- _Texte fourni_
☆ ☆ ☆ ☆
Il a fallu qu'elle rejette sa féminité, pour ne pas dépareiller dans sa fratrie, pour mieux la retrouver ensuite, c'est-à-dire maintenant. La pré-adolescence lui va bien, elle se rapproche de moi et je suis égoïstement contente d'avoir une fille à mes côtés dans cette famille de garçons.
Elle est gentille, attentionnée, elle a le coeur sur la main. Elle aime coudre, broder et dessiner, mais elle manie aussi le tournevis, la perceuse et la ponceuse comme personne, trop ravie de se retrouver en tête-à-tête dans le garage avec son papa. Elle est sérieuse, studieuse et fidèle en amitié. Elle sait se faire discrète pour se faire accepter, mais aussi s'imposer et tenir tête quand il le faut.
☆ ☆ ☆ ☆
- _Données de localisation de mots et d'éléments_
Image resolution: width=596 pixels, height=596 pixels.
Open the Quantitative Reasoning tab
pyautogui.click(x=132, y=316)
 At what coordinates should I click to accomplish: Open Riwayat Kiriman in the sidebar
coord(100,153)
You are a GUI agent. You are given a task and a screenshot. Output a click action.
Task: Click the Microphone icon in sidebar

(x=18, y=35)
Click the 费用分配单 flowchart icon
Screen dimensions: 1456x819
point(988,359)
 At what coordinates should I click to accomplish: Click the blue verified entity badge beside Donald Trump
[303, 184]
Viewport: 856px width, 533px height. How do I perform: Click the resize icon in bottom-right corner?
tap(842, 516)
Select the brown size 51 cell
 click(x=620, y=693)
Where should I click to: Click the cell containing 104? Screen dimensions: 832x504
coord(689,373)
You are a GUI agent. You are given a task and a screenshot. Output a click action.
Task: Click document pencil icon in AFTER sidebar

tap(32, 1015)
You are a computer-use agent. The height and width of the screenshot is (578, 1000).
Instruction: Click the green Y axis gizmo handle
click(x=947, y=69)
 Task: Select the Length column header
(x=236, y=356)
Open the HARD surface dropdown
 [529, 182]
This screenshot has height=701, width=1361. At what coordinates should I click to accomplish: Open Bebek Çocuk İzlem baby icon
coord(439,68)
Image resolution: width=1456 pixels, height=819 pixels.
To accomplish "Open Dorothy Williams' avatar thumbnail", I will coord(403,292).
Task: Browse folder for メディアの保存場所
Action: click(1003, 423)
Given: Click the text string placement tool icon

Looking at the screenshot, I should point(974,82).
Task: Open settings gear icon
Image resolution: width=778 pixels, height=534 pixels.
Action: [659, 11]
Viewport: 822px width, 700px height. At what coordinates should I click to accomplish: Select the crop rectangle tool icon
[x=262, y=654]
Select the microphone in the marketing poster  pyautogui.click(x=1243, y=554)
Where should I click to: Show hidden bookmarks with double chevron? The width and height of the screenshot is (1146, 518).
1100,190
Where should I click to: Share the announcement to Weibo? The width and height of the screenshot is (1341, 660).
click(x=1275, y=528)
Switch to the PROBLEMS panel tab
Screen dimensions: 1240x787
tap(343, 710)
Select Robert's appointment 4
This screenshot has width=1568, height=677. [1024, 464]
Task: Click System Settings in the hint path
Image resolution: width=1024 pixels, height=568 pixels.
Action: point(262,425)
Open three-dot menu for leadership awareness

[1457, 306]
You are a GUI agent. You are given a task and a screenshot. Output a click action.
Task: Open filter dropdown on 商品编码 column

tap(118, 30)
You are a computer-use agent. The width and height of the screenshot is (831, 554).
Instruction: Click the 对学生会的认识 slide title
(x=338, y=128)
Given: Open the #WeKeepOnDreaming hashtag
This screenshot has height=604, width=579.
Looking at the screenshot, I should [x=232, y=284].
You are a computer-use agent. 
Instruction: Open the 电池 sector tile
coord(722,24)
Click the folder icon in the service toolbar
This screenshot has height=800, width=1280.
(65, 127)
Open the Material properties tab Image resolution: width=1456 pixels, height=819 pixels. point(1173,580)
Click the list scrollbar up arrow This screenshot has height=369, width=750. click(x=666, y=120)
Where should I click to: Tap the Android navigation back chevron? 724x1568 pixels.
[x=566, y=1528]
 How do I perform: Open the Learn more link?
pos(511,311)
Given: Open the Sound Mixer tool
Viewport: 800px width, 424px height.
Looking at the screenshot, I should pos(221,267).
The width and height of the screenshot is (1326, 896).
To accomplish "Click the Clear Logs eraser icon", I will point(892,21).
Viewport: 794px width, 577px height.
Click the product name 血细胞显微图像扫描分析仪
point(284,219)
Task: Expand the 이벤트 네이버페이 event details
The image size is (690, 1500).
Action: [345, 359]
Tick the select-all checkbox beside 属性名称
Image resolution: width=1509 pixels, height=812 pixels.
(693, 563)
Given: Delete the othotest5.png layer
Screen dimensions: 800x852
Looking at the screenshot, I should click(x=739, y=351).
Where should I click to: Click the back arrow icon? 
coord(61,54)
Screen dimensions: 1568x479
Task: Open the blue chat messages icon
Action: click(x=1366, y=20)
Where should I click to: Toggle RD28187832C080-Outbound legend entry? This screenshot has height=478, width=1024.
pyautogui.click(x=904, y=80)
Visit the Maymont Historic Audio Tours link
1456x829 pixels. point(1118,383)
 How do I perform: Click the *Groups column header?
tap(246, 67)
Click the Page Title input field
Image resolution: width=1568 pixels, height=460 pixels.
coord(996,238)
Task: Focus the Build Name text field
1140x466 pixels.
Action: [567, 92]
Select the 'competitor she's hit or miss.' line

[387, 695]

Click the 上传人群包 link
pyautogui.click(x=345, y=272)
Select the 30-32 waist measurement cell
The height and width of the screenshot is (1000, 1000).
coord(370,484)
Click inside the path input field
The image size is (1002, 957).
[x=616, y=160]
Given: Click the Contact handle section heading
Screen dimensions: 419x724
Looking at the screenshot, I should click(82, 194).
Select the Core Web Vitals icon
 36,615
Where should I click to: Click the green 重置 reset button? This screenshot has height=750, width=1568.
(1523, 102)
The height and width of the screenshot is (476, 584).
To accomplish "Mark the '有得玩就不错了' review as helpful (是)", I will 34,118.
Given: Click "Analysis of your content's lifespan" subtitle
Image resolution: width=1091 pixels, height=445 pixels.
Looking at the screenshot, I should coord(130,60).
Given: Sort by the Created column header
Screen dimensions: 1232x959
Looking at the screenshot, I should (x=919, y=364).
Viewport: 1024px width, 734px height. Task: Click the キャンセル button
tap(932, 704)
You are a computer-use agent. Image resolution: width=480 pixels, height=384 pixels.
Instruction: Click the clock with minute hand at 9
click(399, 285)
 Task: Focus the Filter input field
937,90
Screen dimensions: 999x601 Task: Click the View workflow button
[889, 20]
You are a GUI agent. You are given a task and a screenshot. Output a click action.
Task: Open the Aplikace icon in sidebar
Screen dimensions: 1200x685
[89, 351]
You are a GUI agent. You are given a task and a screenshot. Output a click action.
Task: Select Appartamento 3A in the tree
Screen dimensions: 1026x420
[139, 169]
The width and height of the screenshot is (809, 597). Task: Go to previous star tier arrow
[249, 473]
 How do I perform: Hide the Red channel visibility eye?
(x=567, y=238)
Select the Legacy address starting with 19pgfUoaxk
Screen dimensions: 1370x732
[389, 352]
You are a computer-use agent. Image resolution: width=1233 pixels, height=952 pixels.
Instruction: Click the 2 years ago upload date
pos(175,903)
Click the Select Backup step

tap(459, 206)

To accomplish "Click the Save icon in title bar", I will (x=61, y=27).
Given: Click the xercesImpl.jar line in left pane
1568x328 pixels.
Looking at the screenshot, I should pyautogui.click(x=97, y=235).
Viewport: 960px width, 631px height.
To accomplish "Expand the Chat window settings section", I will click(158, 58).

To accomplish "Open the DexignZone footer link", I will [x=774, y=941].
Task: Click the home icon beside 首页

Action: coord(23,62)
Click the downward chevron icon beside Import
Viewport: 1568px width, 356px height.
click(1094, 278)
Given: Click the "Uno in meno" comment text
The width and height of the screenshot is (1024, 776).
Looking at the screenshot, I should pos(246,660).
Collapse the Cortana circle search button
☆ ☆ ☆ ☆
- _Série d'exercices_
1. Résumez en deux phrases le portrait de la jeune fille.
2. Dans le portrait de la jeune fille, quels outils manie-t-elle comme personne ?
3. Reprenez le portrait de la jeune fille à la suite de sa dernière phrase.

- _Réponses rédigées_
1. Après avoir rejeté sa féminité pour ne pas dépareiller dans sa fratrie, la jeune fille la retrouve à la préadolescence et se rapproche de la narratrice, contente d'avoir une fille dans cette famille de garçons. Gentille, attentionnée, sérieuse et fidèle en amitié, elle aime coudre, broder et dessiner, mais manie aussi les outils au garage avec son papa.

2. Le tournevis, la perceuse et la ponceuse.

3.
On se dispute, on parle, on négocie, on se fâche, on rigole, on s'adore, on se comprend.
Que te dire d'autre ma chérie, sinon que le 12 avril me rappellera toujours tes premiers instants sur cette planète, la première fois où je t'ai serrée contre mon coeur sans bien réaliser que la vie, avec toi, n'en serait désormais que plus belle.
Bien sûr, je t'aime et je suis terriblement fière de toi.
Bon anniversaire ma Fifille.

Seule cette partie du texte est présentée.